For many, “the market” is the S&P 500. Nearly a trillion dollars are invested “passively” so as to emulate its performance and exposures while 3.5 trillion are benchmarked to it.
The recent news that Warren Buffett’s Berkshire Hathaway was being added to the index reminded me of both the odd tiredness of the active passive/active divide and, more to the point, the implications for how indices are created and just what is at stake.
To my recollection, the rationale for Berkshire not being part of the index had never been the rationale for now including it: namely sufficient free float. It had always been a question of what not being able to categorize the kind of company it is and that many of its holdings (Coke, et al) were already included in the index. The company acts not as an operating company but an investment company. This rationale was shared by Russell (which continues to exclude Berkshire to my knowledge), S&P’s prominent competitor for index dollars.
Of course we must appreciate the irony in all of this. Warren Buffett, the greatest investor in our common history, with a tremendous track record of outperforming the S&P 500 index through a dazzling array of active techniques with no regard, in fact blatant disregard, for the index is being included (through Berkshire naturally) in the index. An estimated 6% of the company’s free float will be owned by investors in the S&P 500 index - blindly, passively. Further, the company will be part of “the market” against which active managers compete – the makings of a peer group and index in one. The stock is up nearly 10% between the news of the 50:1 split of the B-shares and being “selected” to as a market participant.
And while the investors in the S&P are passive, its keepers are not. The constituents of the S&P 500 are chosen by a committee of eight employees of Standard and Poors. They meet monthly or more often if conditions warrant. Their goal is to compile a group of 500 stocks that they believe are a good representation of the “market” as well as the economy of the United States.

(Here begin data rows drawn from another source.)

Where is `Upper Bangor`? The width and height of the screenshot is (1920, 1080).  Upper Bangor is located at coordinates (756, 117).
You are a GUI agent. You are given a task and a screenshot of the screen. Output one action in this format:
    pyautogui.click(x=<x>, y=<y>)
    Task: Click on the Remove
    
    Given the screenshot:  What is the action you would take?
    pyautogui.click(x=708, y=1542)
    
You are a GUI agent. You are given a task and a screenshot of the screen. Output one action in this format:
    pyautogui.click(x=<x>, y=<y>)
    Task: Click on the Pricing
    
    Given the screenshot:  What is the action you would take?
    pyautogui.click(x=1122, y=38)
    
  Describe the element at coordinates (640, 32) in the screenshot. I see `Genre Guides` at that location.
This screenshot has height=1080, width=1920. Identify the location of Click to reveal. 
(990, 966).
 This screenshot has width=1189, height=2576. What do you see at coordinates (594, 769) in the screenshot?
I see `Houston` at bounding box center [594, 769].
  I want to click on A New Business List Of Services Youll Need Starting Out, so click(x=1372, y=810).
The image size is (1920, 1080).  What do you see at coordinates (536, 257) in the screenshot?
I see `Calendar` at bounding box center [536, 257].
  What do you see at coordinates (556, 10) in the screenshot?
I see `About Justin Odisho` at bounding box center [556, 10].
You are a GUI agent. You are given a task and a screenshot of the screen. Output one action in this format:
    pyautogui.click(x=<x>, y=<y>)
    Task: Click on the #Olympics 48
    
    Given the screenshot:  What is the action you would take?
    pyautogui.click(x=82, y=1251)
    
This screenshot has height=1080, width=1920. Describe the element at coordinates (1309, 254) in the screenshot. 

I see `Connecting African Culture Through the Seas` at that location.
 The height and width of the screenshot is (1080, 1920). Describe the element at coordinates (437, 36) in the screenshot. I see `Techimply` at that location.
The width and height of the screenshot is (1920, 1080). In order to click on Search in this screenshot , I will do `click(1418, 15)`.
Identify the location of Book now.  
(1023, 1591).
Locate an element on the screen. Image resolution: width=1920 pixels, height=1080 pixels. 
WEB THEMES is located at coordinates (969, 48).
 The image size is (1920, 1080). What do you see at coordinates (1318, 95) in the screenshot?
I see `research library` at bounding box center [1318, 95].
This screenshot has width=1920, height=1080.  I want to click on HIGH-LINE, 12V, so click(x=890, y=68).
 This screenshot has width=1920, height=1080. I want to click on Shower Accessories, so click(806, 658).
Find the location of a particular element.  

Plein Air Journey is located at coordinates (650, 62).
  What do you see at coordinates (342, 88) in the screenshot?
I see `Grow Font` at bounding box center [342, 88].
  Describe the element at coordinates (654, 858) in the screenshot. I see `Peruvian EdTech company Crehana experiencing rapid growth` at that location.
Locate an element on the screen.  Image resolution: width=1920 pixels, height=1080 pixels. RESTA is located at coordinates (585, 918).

The committee is guided by a set of criteria many of which are objective and readily computable (market cap, free float, domicile, etc.) but these are only “knock out” screens. The ultimate selection of constituents is at the discretion of the committee as are the criteria that help to guide their decisions. The makings of “the” market in the end are subjectively determined.
The key difference between the S&P index committee and that of many active relative return asset managers is that the S&P staff is trying to best define the market while the investment committee is trying to beat it. The S&P500 is actively selected passive investing and Mr. Buffett has joined in the fun. They have incorporated an alpha source from one of the only stocks in their investable universe which they did not previously own. As the old adage goes, “if you can’t beat him, make him join you.”